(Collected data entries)
*****
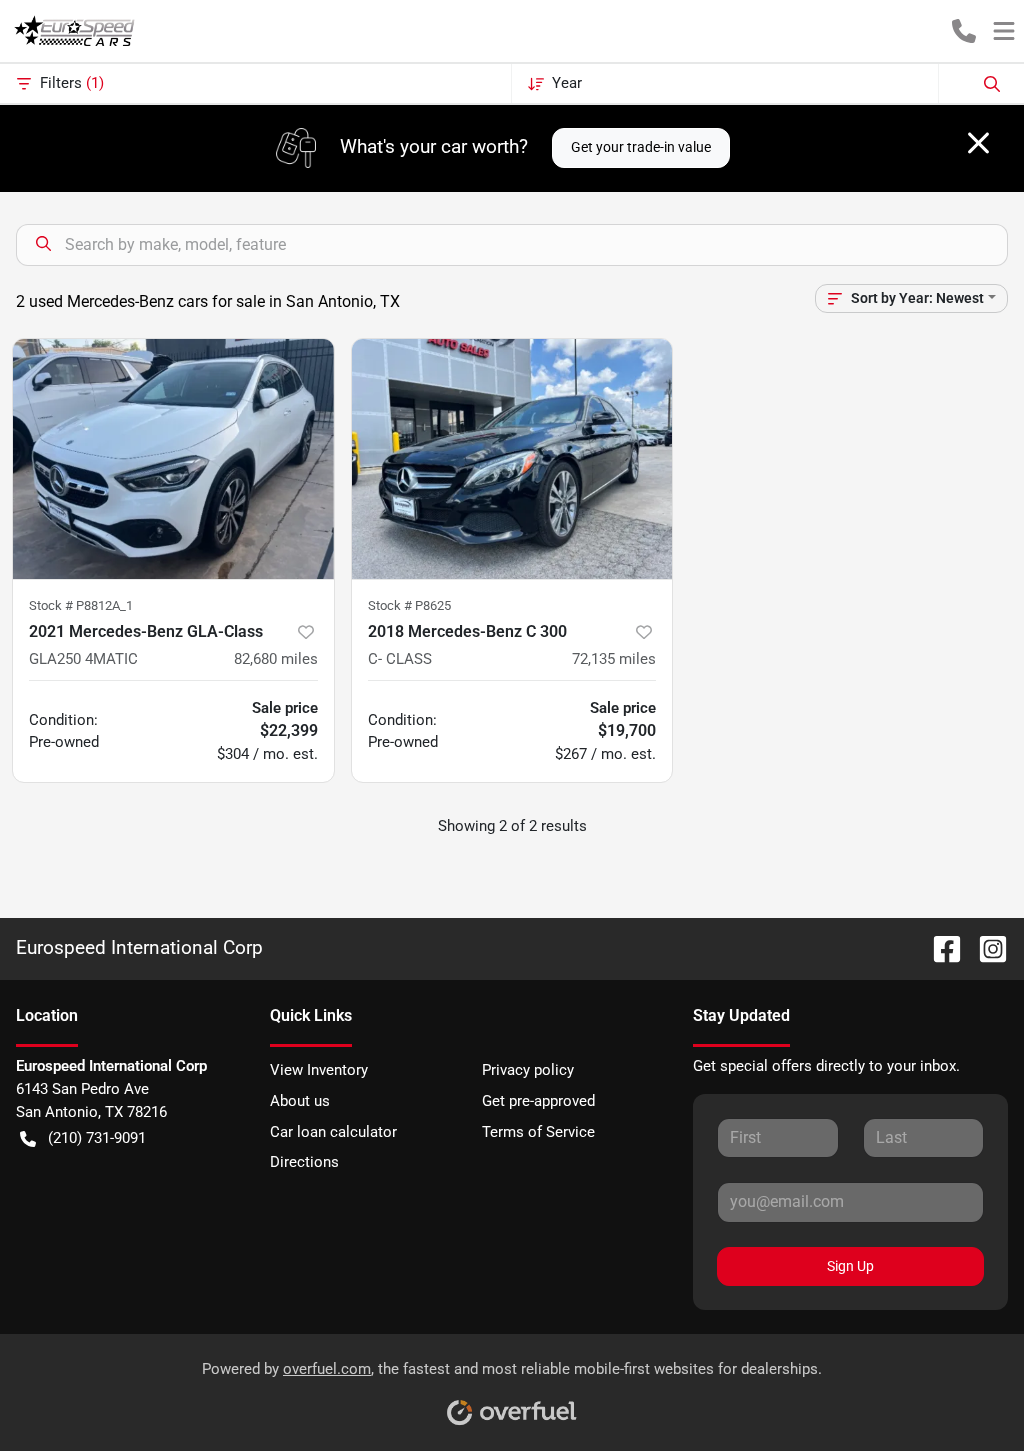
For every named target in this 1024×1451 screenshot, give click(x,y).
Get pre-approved (538, 1101)
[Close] (978, 143)
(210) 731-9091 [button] (97, 1138)
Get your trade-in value (641, 147)
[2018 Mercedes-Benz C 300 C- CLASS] (512, 459)
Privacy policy (528, 1070)
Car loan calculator (333, 1132)
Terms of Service (538, 1132)
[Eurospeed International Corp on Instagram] (985, 947)
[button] (964, 31)
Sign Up (850, 1266)
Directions (304, 1162)
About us (300, 1101)
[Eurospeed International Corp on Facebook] (939, 947)
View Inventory (319, 1070)
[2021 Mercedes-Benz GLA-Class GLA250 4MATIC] (173, 459)
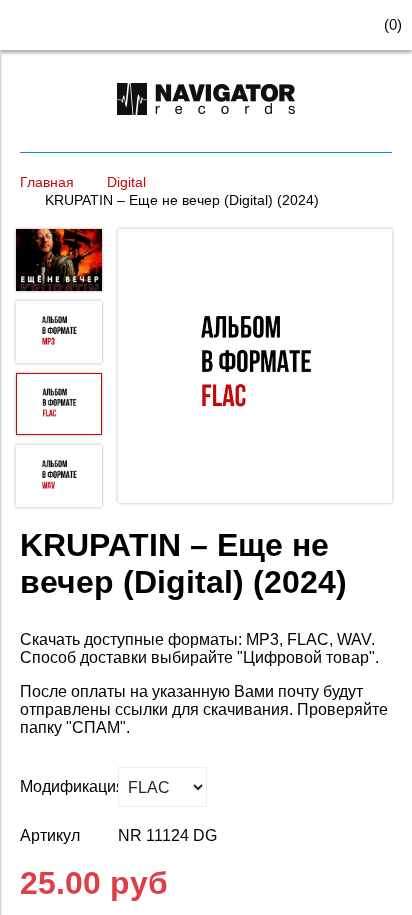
*****
> PROBLEM TO WORK ON:
Above are the records; print exactly the lines from the line with "Privacy policy (528, 1070)" to the line with "About us (300, 1101)", including both, and nothing else.

> SOLUTION TO THIS EXERCISE:
Privacy policy (528, 1070)
Car loan calculator (333, 1132)
Terms of Service (538, 1132)
[Eurospeed International Corp on Instagram] (985, 947)
[button] (964, 31)
Sign Up (850, 1266)
Directions (304, 1162)
About us (300, 1101)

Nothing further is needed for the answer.